Executives sometimes tell me, “I can’t afford to be any more generous than I already am. Benefits, pensions, perks, it’s huge. You want me to give even more? In today’s economy?”

No. That’s not what generous leadership means.

Generous leadership gives people what they need to thrive at work.

But generosity is also about what not to give. Not giving people what they don’t need, obstacles that hold them back from thriving, that’s just as important. Real generosity depends on knowing what’s needed and what’s not needed.

For example, an executive coaching client of mine is Director of Business Process and IT at Canada’s largest independent travel agency. He had been holding all-team meetings every two weeks where everyone reviewed what they were doing, what they needed help with, and he set direction for the next two weeks. These meetings gave collective clarity, support, guidance and accountability. Generous, right?

Except that the meetings weren’t what was really needed. They were just what the director’s predecessor had done. The meetings were too long, and sometimes focused on one issue that didn’t affect everyone, so they weren’t a good use of people’s time. People tended to report to the director, rather than discuss issues among themselves. The meetings were also too far apart to address the needs that came up between them. The meetings weren’t keeping the team in close enough contact with the director or with each other. Things fell through the cracks, and redundant or counter-productive work got done by different people who didn’t know what each other were doing.

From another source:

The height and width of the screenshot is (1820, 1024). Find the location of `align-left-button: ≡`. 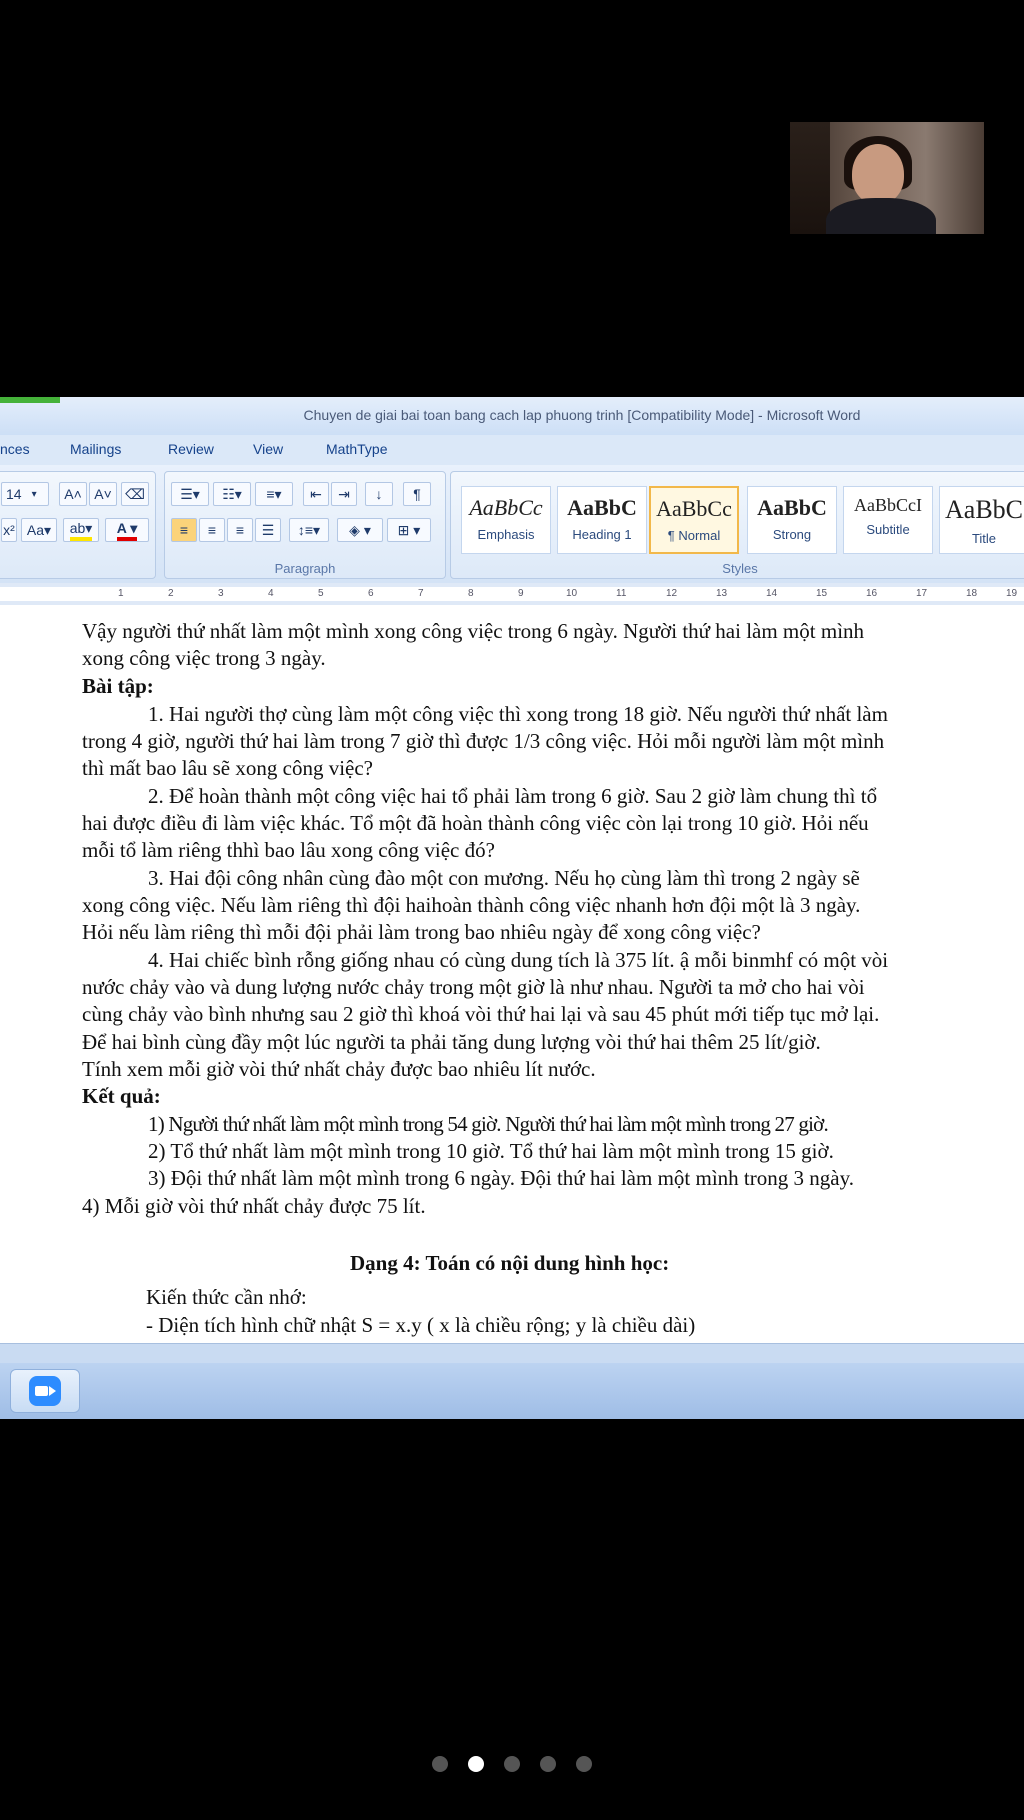

align-left-button: ≡ is located at coordinates (184, 530).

Our coaching work involved an extensive inquiry into what the IT team thought was working and what wasn’t. As a result, the director scrapped the meetings, and instituted a daily morning “stand-up” for 15 minutes. The IT team literally stands up for the meeting, which helps keep it short. Everyone in turn gets a couple of minutes to say what they did yesterday, what they’re doing today, what problems they’re hitting. They can ask for or offer help, but those conversations happen after the standup, because they don’t involve everyone. People don’t report to the director, they report to each other. The director listens, and offers what he needs to, but isn’t directing the conversation.

This is what’s needed for this group. Everyone is aware of the whole team’s work every day, so no more redundant or counterproductive efforts, no more falling through the cracks. No one is bored because the problems that don’t involve them are being solved during the stand up itself. And everyone gets an informal chance to check in with each other, so they all feel more connected, more friendly and mutually supportive.

The director wasn’t suddenly pouring out great new generous gifts. His generosity was in taking the time to ask his team what they needed, and what they didn’t need, so they could thrive in their work. In a sense, by scrapping the bigger meetings he was giving them less. But less of what they didn’t need.

The three practices of generous leadership are generosity, curiosity, and less velocity. To be truly generous we have to be curious enough to find out what’s needed and what’s not. To practice that curiosity, we have to slow down enough to make time to ask, to explore, to reflect.